§ Task goal:
Put the lines starting at the one containing "This screenshot has" and ending at the last line of the records into a JSON list of strings, one string per line, with blank lines skipped. Leave the pictures out of the answer.

§ Available data:
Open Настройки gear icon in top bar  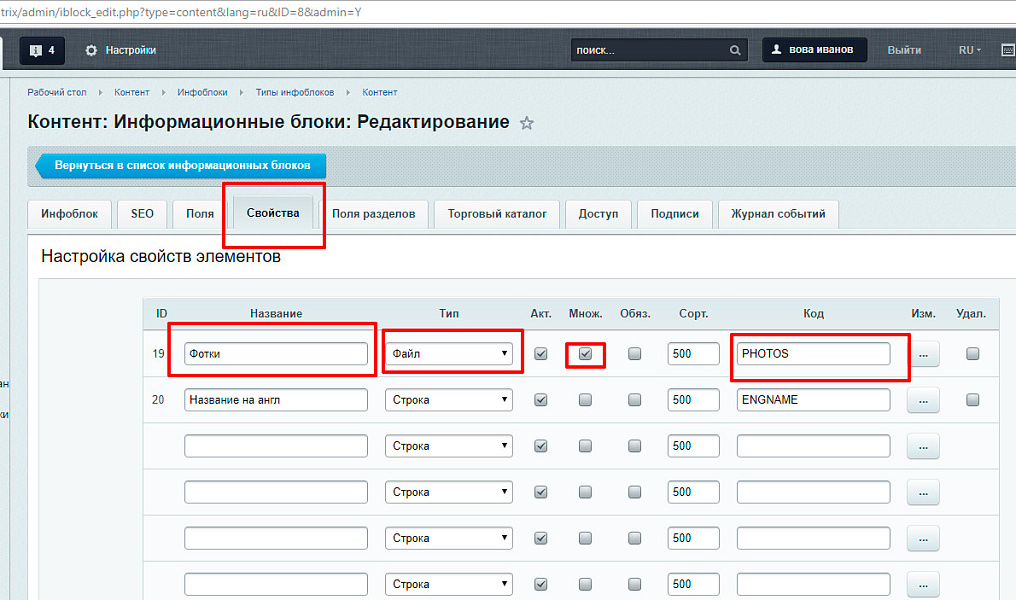pos(92,50)
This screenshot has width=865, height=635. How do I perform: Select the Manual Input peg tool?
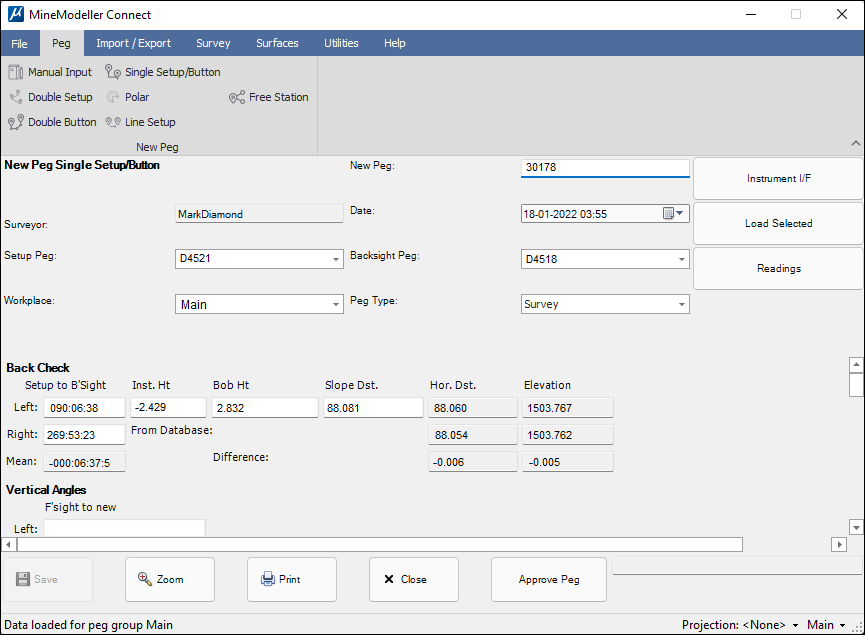[50, 72]
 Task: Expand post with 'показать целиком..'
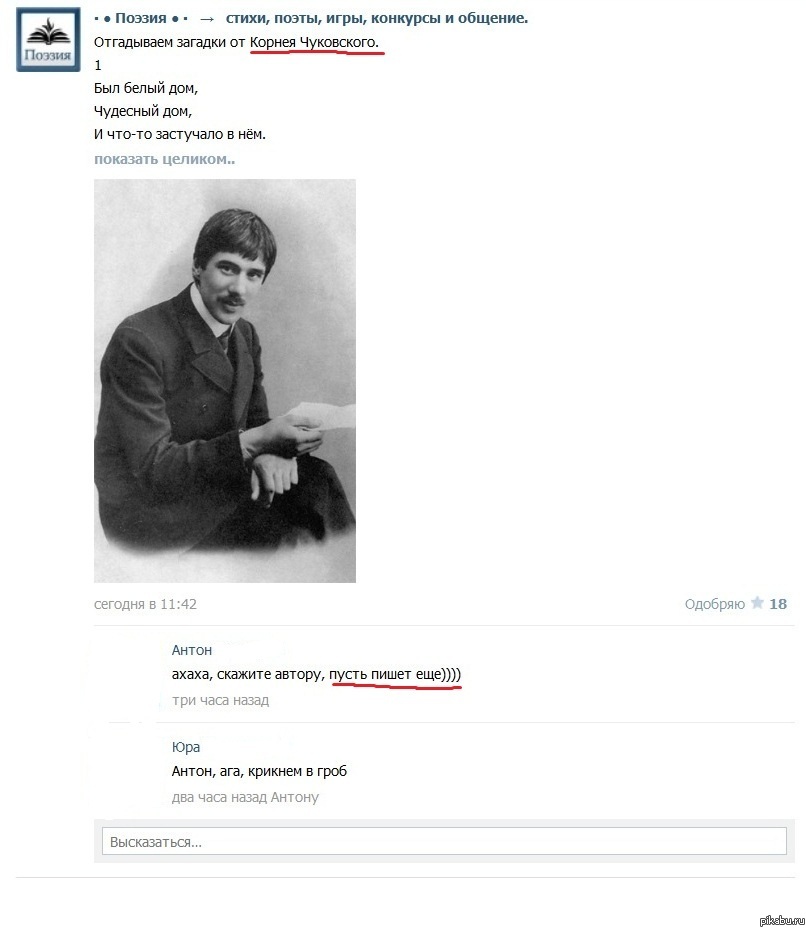[165, 159]
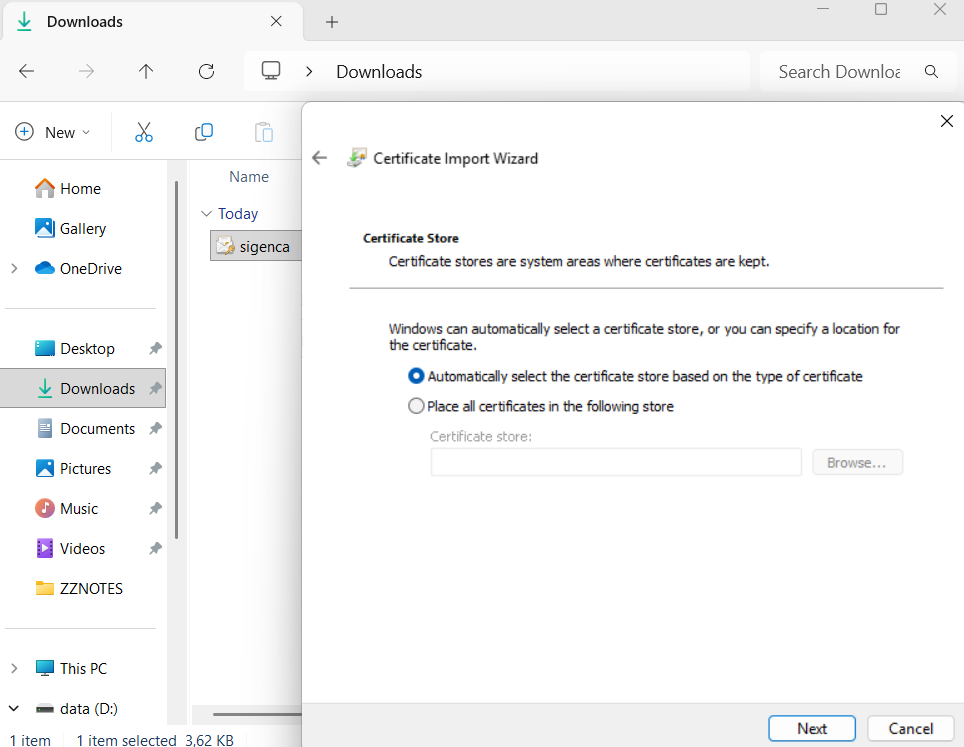Open the New item dropdown
The image size is (964, 747).
tap(53, 132)

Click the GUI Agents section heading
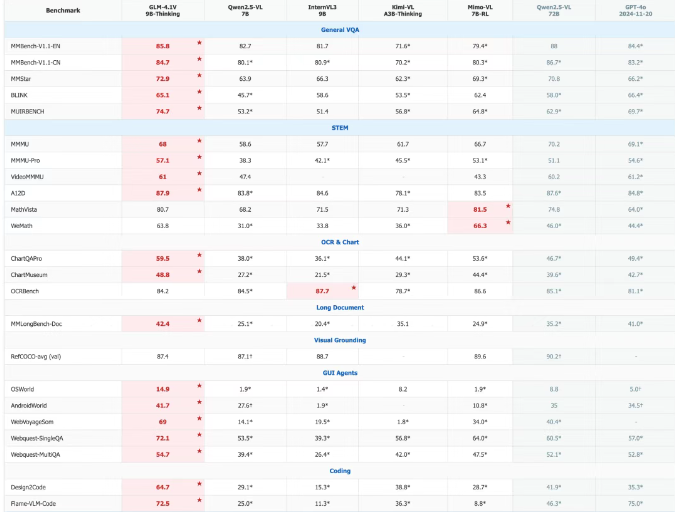tap(340, 373)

§ Output below:
[
  "This screenshot has width=865, height=635. How do I perform: Select the Manual Input peg tool?",
  "[50, 72]",
  " Task: Expand post with 'показать целиком..'",
  "[165, 159]",
  "Open the New item dropdown",
  "The image size is (964, 747).",
  "tap(53, 132)",
  "Click the GUI Agents section heading",
  "tap(340, 373)"
]